A lead head WILL leave a mark ! I had a crank bait stuck in my shin years ago tempered ( sounded like a great idea in the store ) small gap hook. Needle nose would not Dent it , Side cutters would not fit inside the hook gap got home and had some wire cutters to take care of it ,a push through ,not a pull back . Front of the boat ,bass fishing sitting down ,no way to get out of the way. Back of the boat partner Missed a hook set. Caught my brother in the back of the head with a bream fly when he was about 10 ,he walked on his tiptoes for quite a while after that. lol


----------



## 7WT (Feb 12, 2016)

Our corgi took a bite on a rapala package with two trebles. My wife grabbed him to keep him from getting hooked by the other treble. I am upstairs and hear her cry out, well scream. Run down and here they are hooked together the other treble in the flesh of her hand. Not good. I tell my son to hold the dog. My wife yells directions that the cutters are in our sons toy tool box.
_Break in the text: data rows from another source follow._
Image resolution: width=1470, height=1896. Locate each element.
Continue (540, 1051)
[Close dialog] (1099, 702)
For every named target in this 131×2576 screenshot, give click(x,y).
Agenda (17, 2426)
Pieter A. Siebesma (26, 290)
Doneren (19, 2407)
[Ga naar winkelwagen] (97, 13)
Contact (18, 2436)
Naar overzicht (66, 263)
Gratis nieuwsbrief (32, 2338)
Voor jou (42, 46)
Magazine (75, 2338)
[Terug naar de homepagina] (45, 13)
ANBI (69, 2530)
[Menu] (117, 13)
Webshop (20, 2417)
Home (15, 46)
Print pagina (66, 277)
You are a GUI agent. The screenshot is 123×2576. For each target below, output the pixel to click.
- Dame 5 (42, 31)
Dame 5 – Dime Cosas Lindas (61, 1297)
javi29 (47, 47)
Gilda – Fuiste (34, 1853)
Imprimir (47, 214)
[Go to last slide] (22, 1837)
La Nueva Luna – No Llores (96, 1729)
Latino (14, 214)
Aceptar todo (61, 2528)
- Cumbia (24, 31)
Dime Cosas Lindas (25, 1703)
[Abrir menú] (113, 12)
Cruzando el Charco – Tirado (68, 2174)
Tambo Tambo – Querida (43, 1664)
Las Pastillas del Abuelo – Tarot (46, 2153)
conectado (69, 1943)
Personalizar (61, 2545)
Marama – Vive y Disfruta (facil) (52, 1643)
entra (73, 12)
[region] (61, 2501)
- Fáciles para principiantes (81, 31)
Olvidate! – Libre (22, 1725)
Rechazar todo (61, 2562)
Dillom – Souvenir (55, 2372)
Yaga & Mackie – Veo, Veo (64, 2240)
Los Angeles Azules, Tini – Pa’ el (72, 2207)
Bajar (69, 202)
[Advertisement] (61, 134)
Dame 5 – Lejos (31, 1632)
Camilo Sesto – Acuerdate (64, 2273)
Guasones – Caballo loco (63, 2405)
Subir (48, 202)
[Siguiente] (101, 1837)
I grab them from his room, push hook through her hand to expose barb and snapcut off at shank. She's free and breathing again. $300. vet bill later Buddy is left with a sore mouth


----------



## Outearly (Oct 20, 2015)

The Corgi/wife hookup is hard to beat. I assume the romance level went down around the house for a while.

When my son was about 9 he sent me a picture of his buddy standing in our yard with a Mirrolure hanging from his head. A treble was buried in the middle inside of his ear.

I called to check on them, and when I asked how his buddy was, my son said, “We tried to get it out, but he started screaming and went home.”


----------